A previdência privada aberta é um plano desvinculado do INSS e que pode ser contratado por qualquer pessoa física, independentemente de onde trabalhe ou do grupo que integre. Para a Fazenda, os aportes do empregador deveriam ser tributados por incidência do artigo 28, parágrafo 9º, alínea “p”, da Lei 8.212/1991. A norma trata dos montantes que integram o salário-de-contribuição, sobre o qual incide a contribuição previdenciária. A alínea “p” exclui contribuições a programa de previdência complementar desde que disponível a todos os empregados.
O recurso no STJ foi ajuizado contra acórdão que entendeu que essa norma não mais se aplica aos casos de previdência privada aberta graças ao advento da Lei Complementar 109/2001. Relator do recurso especial, o ministro Afrânio Vilela explicou que há uma incompatibilidade entre as duas normas e concluiu que a LC 109/2001 levou à revogação tácita e parcial da exigência contida na Lei 8.212/1991.
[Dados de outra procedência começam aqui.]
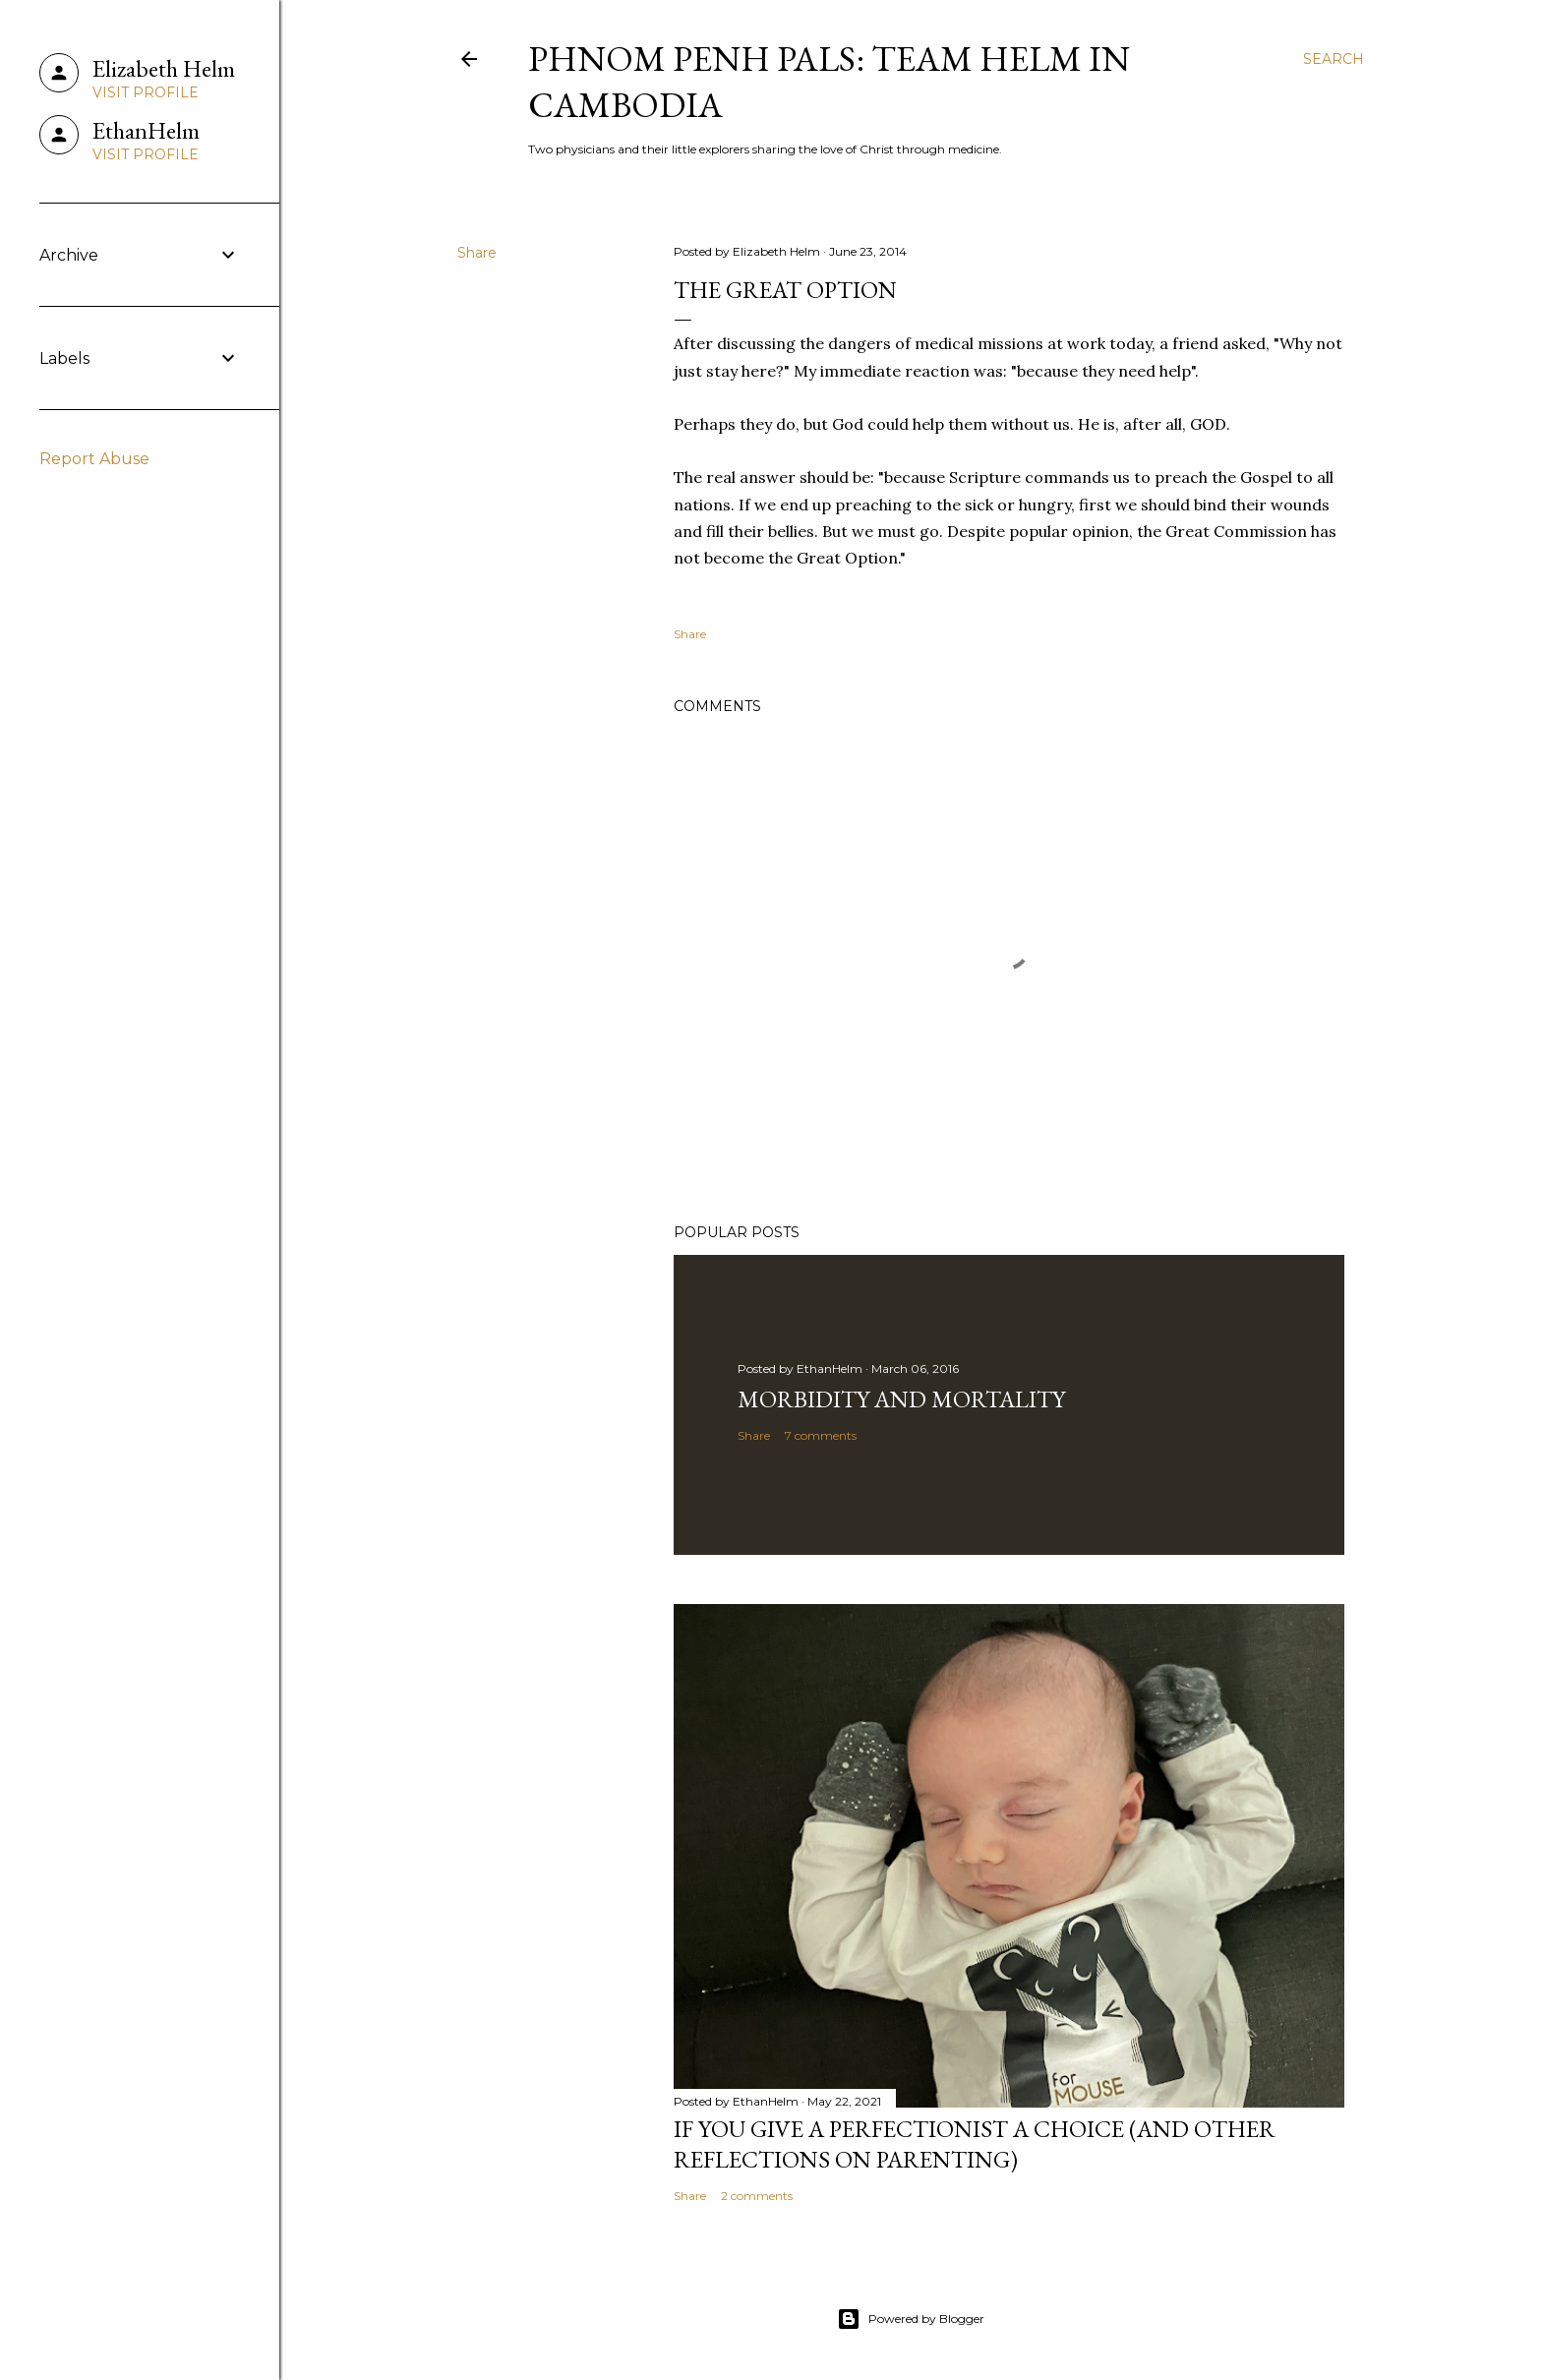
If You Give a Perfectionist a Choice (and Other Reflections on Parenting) (974, 2143)
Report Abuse (94, 458)
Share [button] (477, 253)
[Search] (1333, 59)
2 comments (757, 2195)
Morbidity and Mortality (901, 1399)
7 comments (821, 1435)
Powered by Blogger (910, 2319)
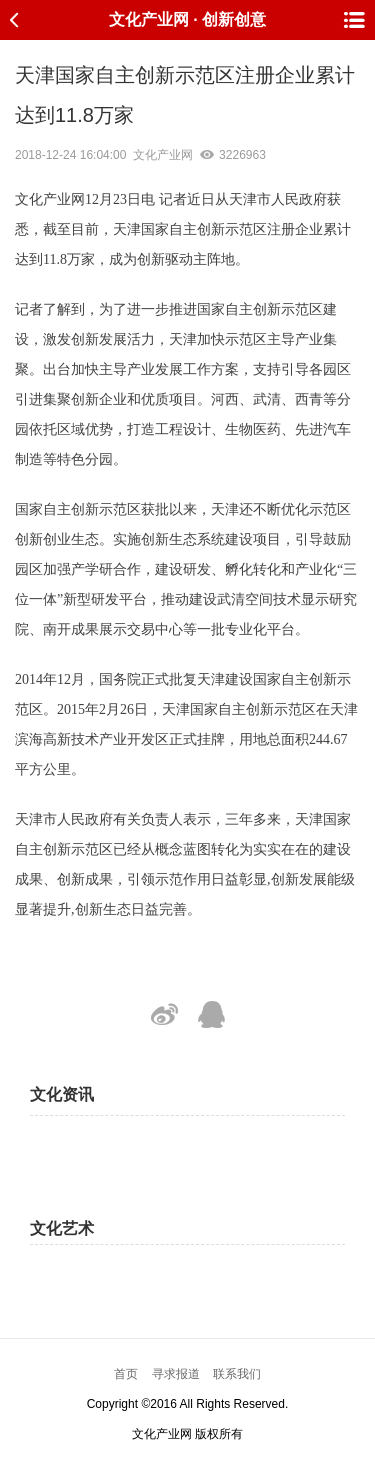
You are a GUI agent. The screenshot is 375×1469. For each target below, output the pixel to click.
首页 (126, 1374)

Desse modo, as contribuições patronais destinadas a programas de previdência complementar, independentemente do tipo de entidade gestora e do grupo de beneficiários contemplados, não integram a base de cálculo da contribuição previdenciária. Segundo Alexandre Ponce de Almeida Insfran, advogado da área tributária, a decisão é particularmente relevante no contexto das entidades abertas de previdência complementar, amplamente utilizadas por empresas como instrumento de retenção e incentivo de longo prazo. O julgamento contribui para que não se torne ainda mais esmagadora a carga tributária que recai sobre a folha de pagamento das empresas.